§ ASSIGNMENT:
From the entries that follow, reproduce exactly and only the lines from the line with "Where should I click to: Click the Java" to the line with "Task: Open the Dota 2 cover thumbnail", endpoints included.

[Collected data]
^^^^
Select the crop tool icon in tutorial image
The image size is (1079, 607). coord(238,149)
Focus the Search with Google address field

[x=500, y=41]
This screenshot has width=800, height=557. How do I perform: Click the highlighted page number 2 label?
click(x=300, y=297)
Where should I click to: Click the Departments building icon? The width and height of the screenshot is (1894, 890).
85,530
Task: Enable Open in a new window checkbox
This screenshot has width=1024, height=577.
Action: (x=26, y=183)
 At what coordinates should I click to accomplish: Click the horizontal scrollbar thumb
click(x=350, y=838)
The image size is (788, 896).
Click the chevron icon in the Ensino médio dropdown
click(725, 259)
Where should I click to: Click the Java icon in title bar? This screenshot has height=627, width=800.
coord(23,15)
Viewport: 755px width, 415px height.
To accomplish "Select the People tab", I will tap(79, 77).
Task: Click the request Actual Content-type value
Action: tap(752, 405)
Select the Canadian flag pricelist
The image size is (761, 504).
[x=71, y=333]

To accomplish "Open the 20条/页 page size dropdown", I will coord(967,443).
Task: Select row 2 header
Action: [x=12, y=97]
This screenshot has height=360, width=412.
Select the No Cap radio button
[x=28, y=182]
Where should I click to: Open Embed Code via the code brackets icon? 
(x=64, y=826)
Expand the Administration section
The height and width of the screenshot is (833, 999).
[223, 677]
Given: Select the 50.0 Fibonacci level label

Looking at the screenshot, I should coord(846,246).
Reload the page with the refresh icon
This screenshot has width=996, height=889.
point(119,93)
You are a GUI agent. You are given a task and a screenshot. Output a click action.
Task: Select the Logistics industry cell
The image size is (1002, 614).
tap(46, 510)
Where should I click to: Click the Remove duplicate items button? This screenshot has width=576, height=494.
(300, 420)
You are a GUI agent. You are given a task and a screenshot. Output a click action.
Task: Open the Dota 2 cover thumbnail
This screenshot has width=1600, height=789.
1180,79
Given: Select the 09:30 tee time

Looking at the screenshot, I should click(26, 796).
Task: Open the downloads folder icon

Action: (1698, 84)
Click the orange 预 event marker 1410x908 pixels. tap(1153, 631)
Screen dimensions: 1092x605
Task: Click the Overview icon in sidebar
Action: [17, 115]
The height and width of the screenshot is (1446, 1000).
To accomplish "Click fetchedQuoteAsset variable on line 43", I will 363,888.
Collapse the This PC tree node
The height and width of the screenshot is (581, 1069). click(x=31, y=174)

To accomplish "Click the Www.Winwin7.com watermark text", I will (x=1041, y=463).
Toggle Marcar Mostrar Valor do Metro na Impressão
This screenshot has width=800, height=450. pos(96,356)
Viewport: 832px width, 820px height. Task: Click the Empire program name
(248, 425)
^^^^
§ TASK OUTPUT:
Where should I click to: Click the Java icon in title bar? This screenshot has height=627, width=800.
coord(23,15)
Viewport: 755px width, 415px height.
To accomplish "Select the People tab", I will tap(79, 77).
Task: Click the request Actual Content-type value
Action: tap(752, 405)
Select the Canadian flag pricelist
The image size is (761, 504).
[x=71, y=333]

To accomplish "Open the 20条/页 page size dropdown", I will coord(967,443).
Task: Select row 2 header
Action: [x=12, y=97]
This screenshot has height=360, width=412.
Select the No Cap radio button
[x=28, y=182]
Where should I click to: Open Embed Code via the code brackets icon? 
(x=64, y=826)
Expand the Administration section
The height and width of the screenshot is (833, 999).
[223, 677]
Given: Select the 50.0 Fibonacci level label

Looking at the screenshot, I should coord(846,246).
Reload the page with the refresh icon
This screenshot has width=996, height=889.
point(119,93)
You are a GUI agent. You are given a task and a screenshot. Output a click action.
Task: Select the Logistics industry cell
The image size is (1002, 614).
tap(46, 510)
Where should I click to: Click the Remove duplicate items button? This screenshot has width=576, height=494.
(300, 420)
You are a GUI agent. You are given a task and a screenshot. Output a click action.
Task: Open the Dota 2 cover thumbnail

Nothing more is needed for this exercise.